About this task:
In the records that come next, find every line with "screenshot". Return those lines.

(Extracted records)
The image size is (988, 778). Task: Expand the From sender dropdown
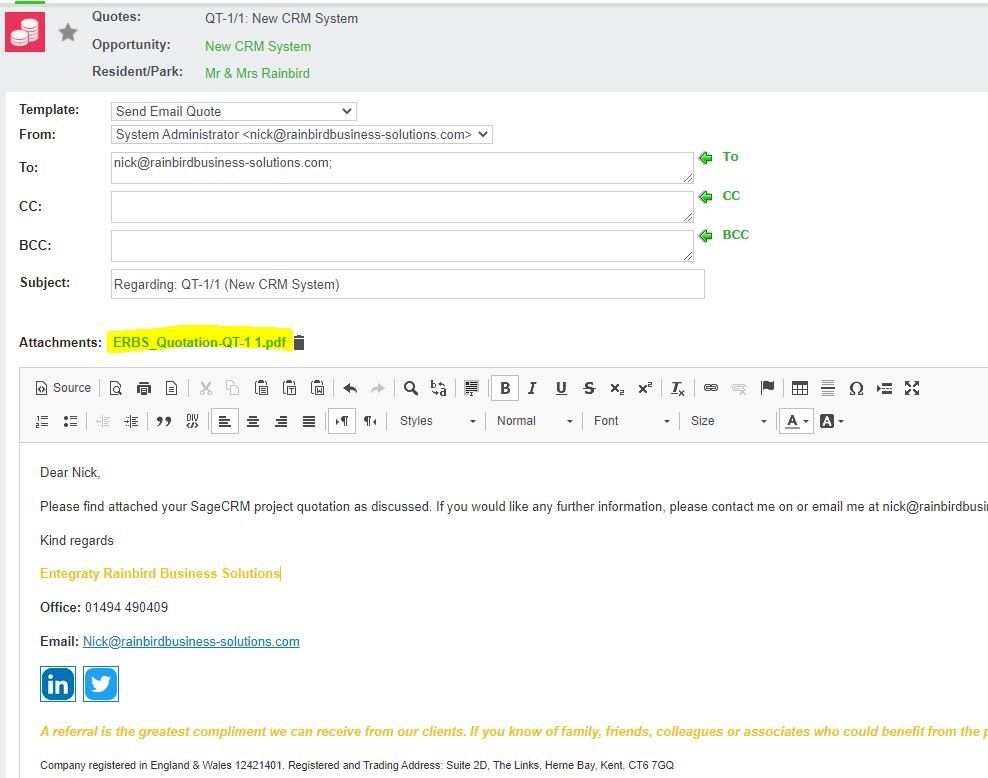click(302, 135)
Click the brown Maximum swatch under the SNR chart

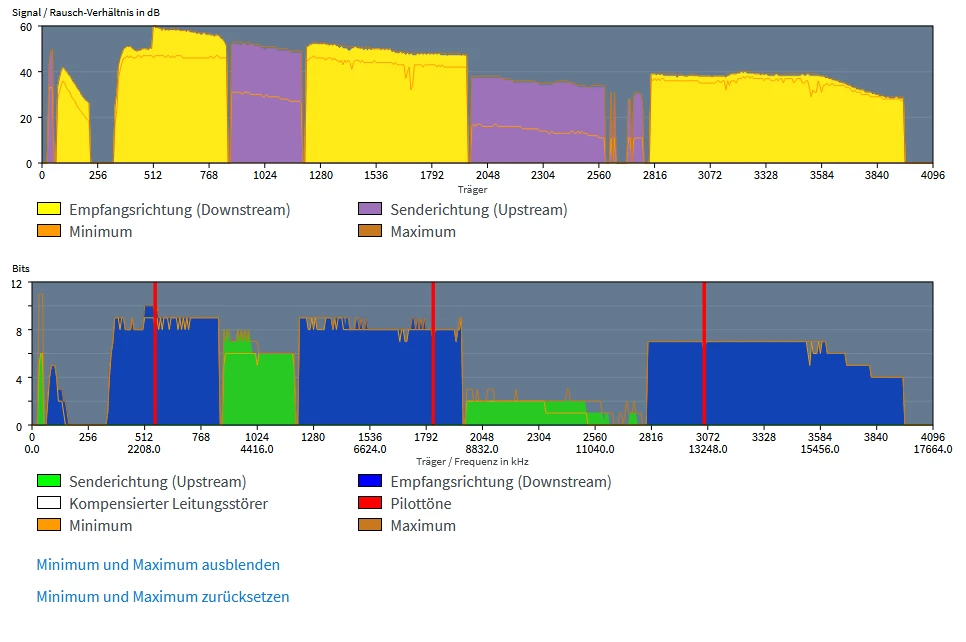click(370, 231)
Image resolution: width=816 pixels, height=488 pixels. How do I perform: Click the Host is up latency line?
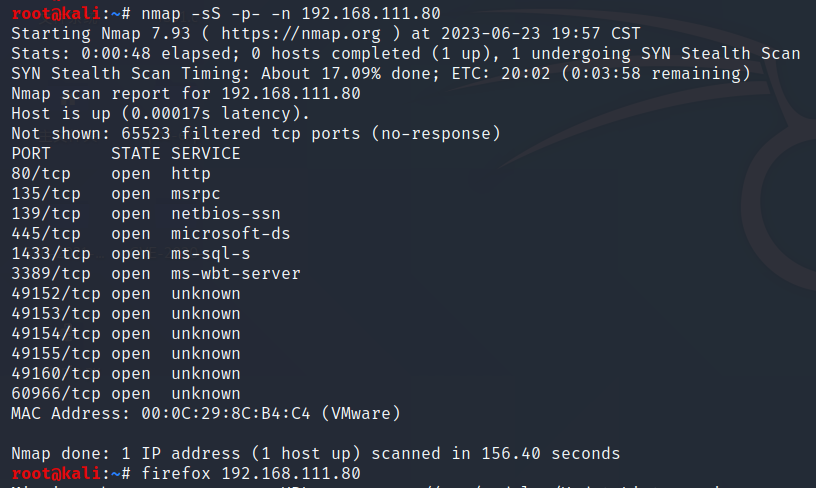(160, 113)
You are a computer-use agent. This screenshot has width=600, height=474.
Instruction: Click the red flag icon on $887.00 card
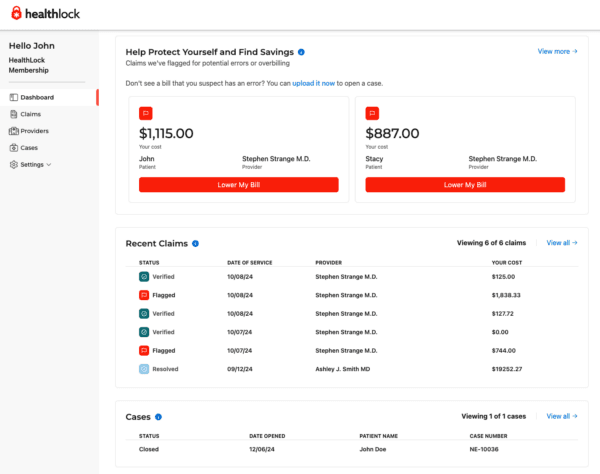(x=372, y=113)
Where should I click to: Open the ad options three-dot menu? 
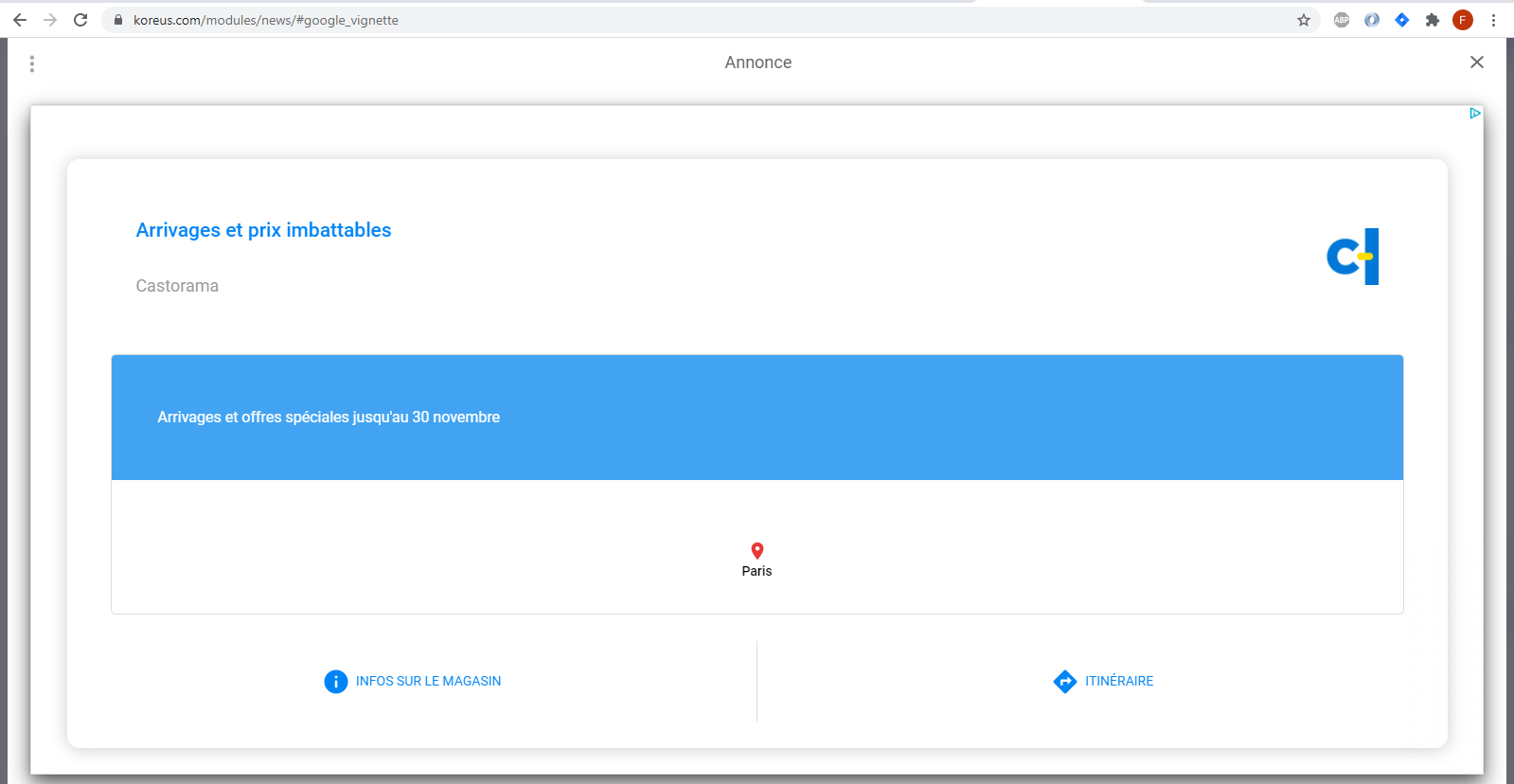click(32, 63)
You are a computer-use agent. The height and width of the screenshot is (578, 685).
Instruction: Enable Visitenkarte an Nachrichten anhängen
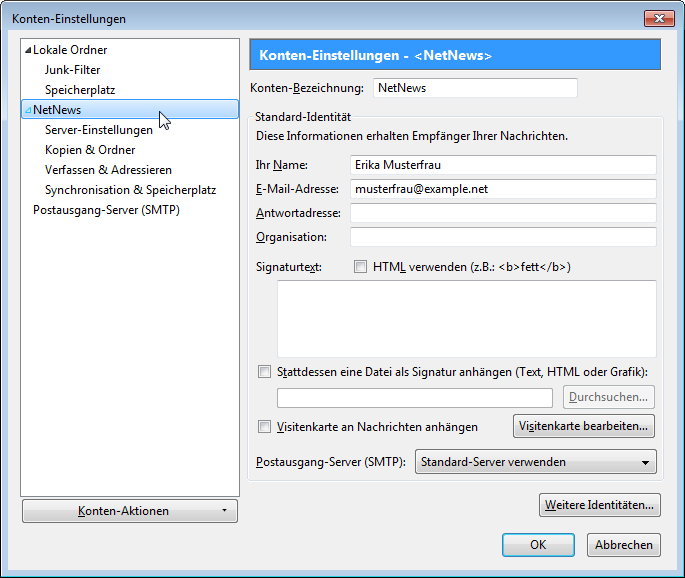265,427
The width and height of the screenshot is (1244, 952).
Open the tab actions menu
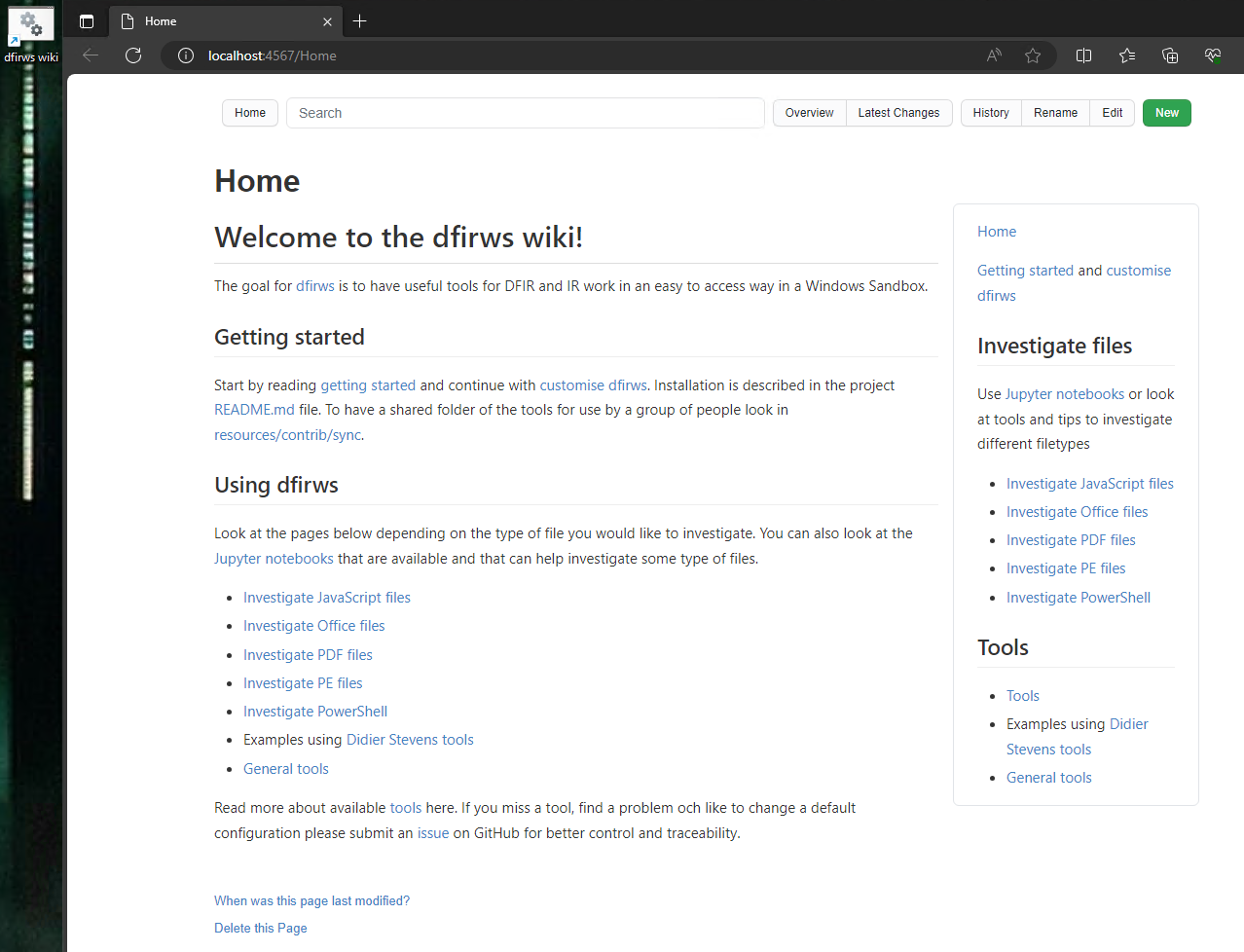coord(86,20)
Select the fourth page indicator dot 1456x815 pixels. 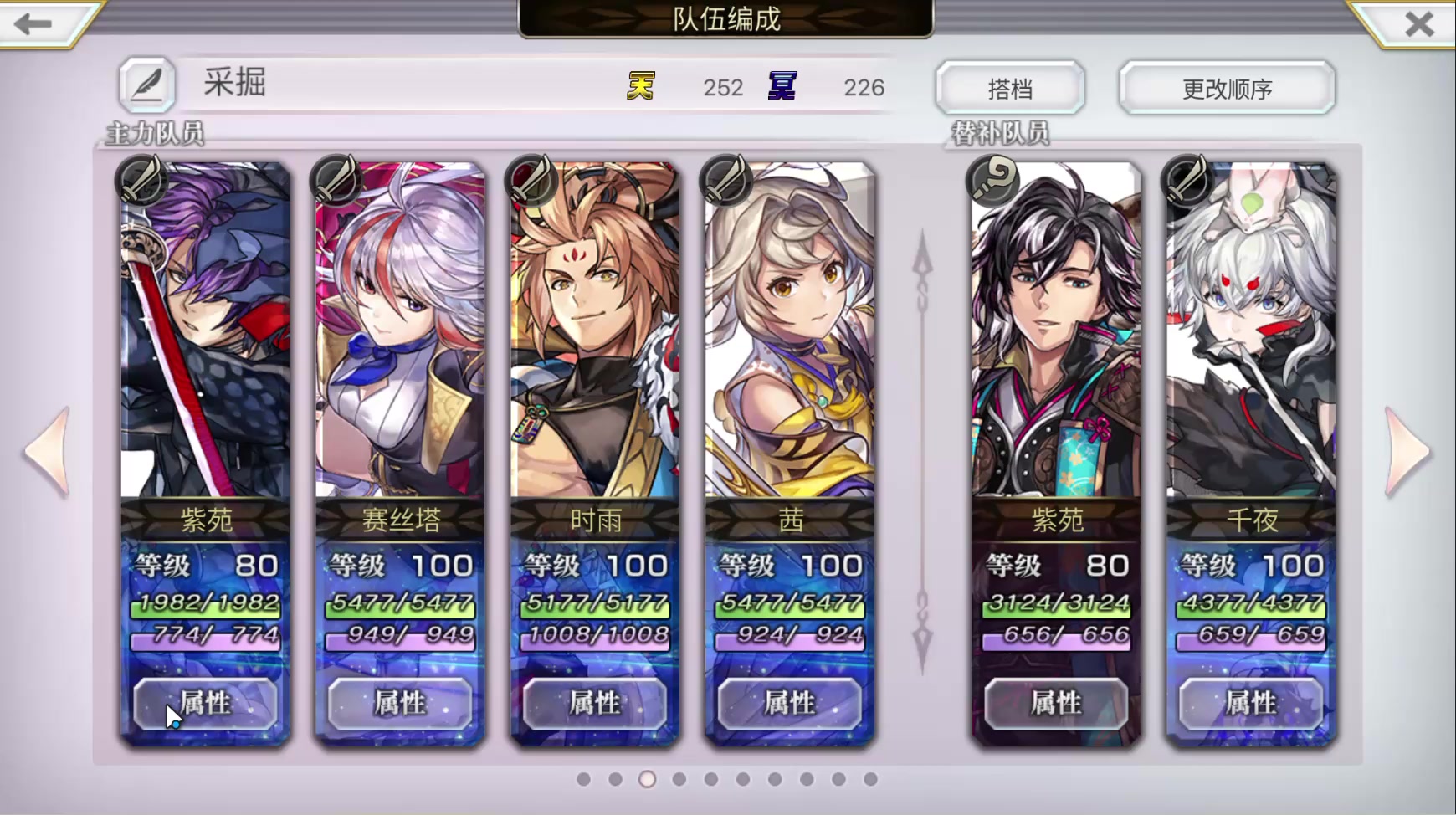679,779
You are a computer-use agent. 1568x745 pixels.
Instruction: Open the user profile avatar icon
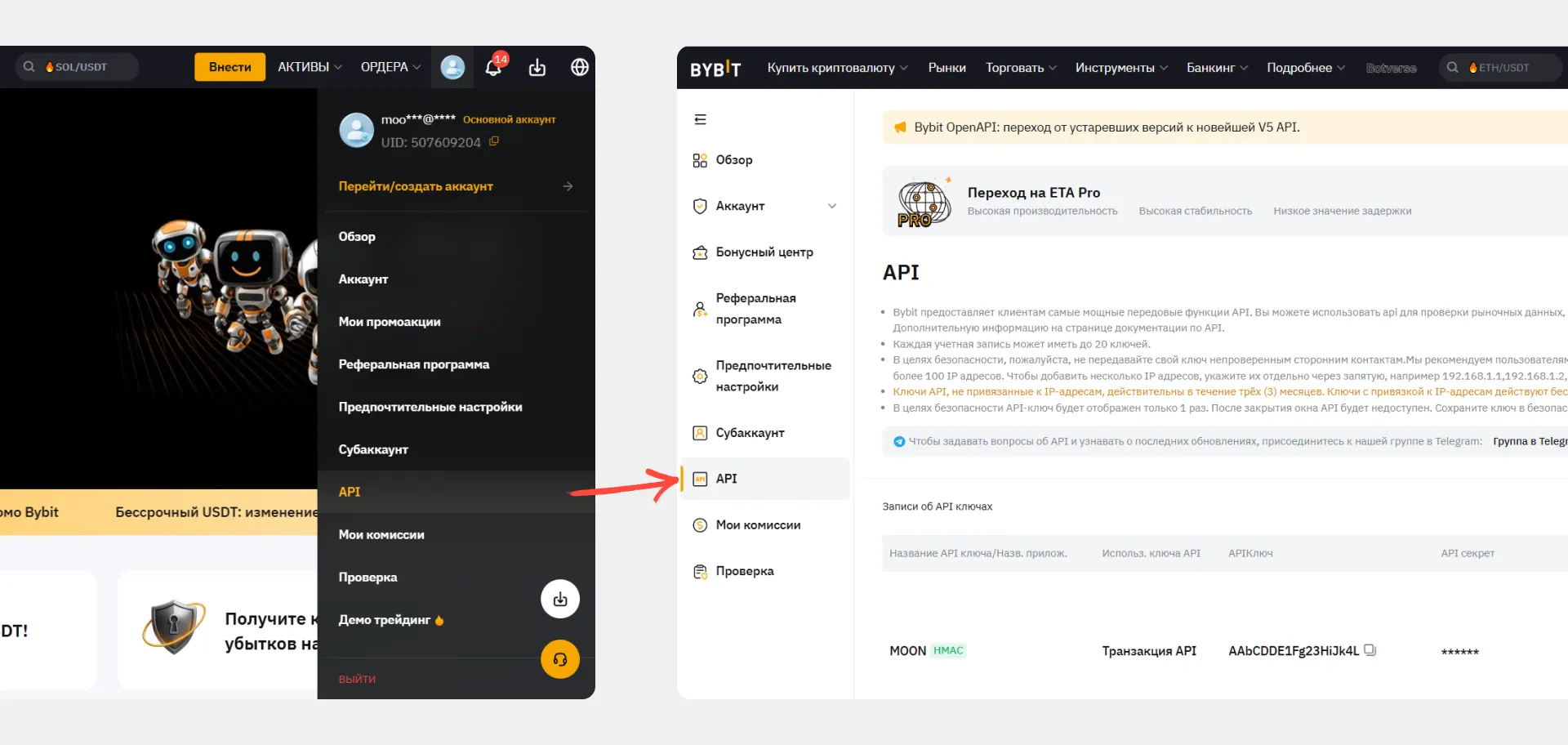coord(452,68)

Task answer:
You are a computer-use agent. This screenshot has width=600, height=474.
You are a computer-use agent. The height and width of the screenshot is (578, 685).
The width and height of the screenshot is (1244, 952).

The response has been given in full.